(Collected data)
________________________________________

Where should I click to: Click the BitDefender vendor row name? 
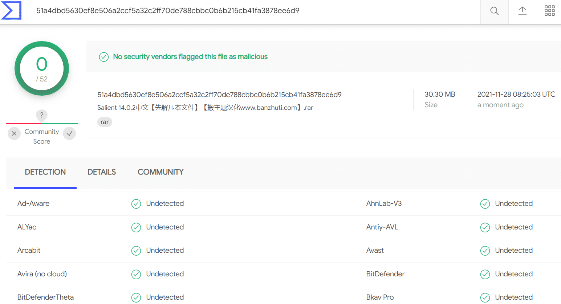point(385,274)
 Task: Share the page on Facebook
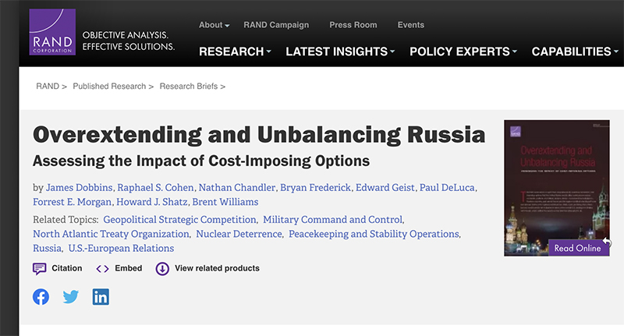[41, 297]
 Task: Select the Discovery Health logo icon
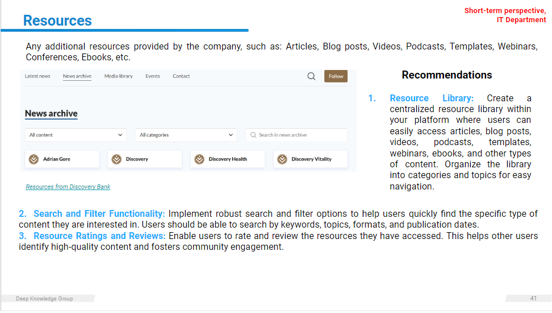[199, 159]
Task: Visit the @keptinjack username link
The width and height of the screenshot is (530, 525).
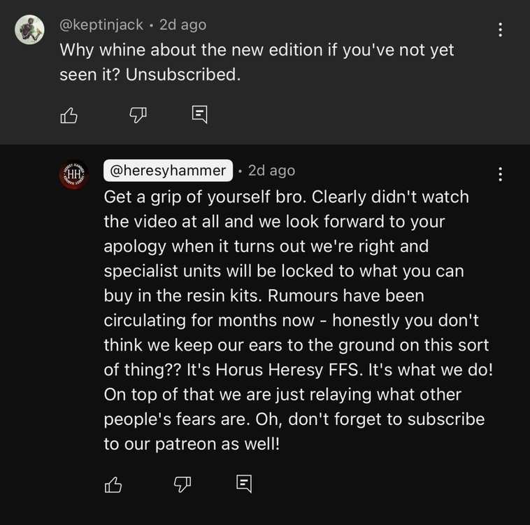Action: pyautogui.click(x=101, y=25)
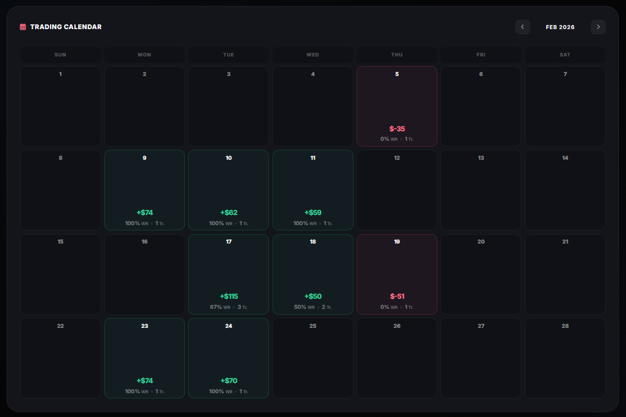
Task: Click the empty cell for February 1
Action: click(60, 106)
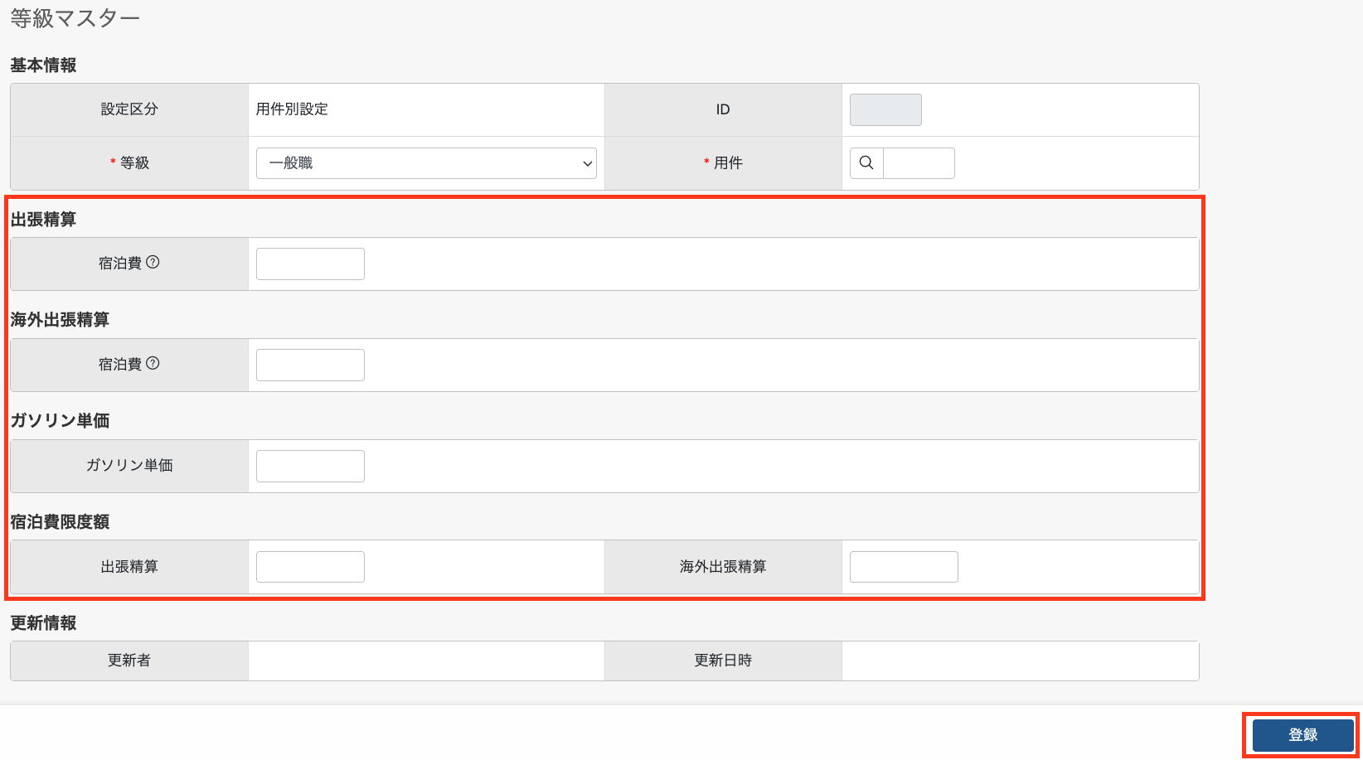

________________________________________

**The task**. Nothing but the pictures is to be left out; repeat the data exactly.

**Output of the exercise**.
Where should I click to: Click the BitDefender vendor row name? 
point(385,274)
 Task: Share the page on Facebook
[41, 297]
 Task: Select the Discovery Health logo icon
[199, 159]
Task: Visit the @keptinjack username link
The width and height of the screenshot is (530, 525).
Action: pyautogui.click(x=101, y=25)
Task: Click the empty cell for February 1
Action: click(60, 106)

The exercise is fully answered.